--- Work to do ---
Reproduce word for word everything in the material from the line containing "Screen dimensions: 921x665" down to the line containing "Action: (1119, 425)", including both of those lines.

--- Record extracts ---
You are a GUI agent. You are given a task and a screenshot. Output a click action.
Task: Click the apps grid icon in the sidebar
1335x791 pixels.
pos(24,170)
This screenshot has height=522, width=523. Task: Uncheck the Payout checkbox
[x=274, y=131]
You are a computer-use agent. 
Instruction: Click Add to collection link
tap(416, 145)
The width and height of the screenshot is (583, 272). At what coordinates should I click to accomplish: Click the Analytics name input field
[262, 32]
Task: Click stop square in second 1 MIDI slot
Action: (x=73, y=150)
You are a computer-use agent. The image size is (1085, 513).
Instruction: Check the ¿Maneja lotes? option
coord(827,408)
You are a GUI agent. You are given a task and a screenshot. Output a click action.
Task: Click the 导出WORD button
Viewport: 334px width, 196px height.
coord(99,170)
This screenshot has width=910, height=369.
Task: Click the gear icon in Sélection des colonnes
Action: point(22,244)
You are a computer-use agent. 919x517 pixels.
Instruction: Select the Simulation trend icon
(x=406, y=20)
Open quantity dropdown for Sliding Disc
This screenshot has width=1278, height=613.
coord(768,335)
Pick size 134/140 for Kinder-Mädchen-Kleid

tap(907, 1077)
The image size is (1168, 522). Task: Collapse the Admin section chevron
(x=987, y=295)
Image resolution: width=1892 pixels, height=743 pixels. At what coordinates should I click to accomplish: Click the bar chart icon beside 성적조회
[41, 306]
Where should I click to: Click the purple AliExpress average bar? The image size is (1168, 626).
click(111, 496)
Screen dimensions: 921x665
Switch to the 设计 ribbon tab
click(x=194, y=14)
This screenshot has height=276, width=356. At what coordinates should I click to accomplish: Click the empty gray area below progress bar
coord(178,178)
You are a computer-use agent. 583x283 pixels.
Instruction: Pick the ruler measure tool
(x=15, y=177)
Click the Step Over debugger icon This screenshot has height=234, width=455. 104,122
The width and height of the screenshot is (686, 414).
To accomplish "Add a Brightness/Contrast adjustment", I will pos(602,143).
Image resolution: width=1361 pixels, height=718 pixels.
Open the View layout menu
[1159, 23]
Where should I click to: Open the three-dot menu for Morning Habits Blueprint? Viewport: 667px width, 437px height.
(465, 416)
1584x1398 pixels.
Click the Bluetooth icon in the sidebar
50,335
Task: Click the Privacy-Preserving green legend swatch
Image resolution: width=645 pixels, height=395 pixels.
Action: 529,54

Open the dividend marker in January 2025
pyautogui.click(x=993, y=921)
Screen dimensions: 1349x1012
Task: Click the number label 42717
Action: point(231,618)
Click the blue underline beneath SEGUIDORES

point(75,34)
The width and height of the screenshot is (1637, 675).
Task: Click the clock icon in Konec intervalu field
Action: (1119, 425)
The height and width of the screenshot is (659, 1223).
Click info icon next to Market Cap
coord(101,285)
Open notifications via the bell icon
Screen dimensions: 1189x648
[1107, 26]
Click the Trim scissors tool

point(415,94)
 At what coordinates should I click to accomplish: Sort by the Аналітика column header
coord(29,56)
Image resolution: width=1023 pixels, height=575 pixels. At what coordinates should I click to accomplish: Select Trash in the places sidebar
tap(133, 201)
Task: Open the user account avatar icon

--- In response ---
Screen dimensions: 921x665
Switch to the 设计 ribbon tab
click(x=194, y=14)
This screenshot has height=276, width=356. At what coordinates should I click to accomplish: Click the empty gray area below progress bar
coord(178,178)
You are a computer-use agent. 583x283 pixels.
Instruction: Pick the ruler measure tool
(x=15, y=177)
Click the Step Over debugger icon This screenshot has height=234, width=455. 104,122
The width and height of the screenshot is (686, 414).
To accomplish "Add a Brightness/Contrast adjustment", I will pos(602,143).
Image resolution: width=1361 pixels, height=718 pixels.
Open the View layout menu
[1159, 23]
Where should I click to: Open the three-dot menu for Morning Habits Blueprint? Viewport: 667px width, 437px height.
(465, 416)
1584x1398 pixels.
Click the Bluetooth icon in the sidebar
50,335
Task: Click the Privacy-Preserving green legend swatch
Image resolution: width=645 pixels, height=395 pixels.
Action: 529,54

Open the dividend marker in January 2025
pyautogui.click(x=993, y=921)
Screen dimensions: 1349x1012
Task: Click the number label 42717
Action: point(231,618)
Click the blue underline beneath SEGUIDORES

point(75,34)
The width and height of the screenshot is (1637, 675).
Task: Click the clock icon in Konec intervalu field
Action: (1119, 425)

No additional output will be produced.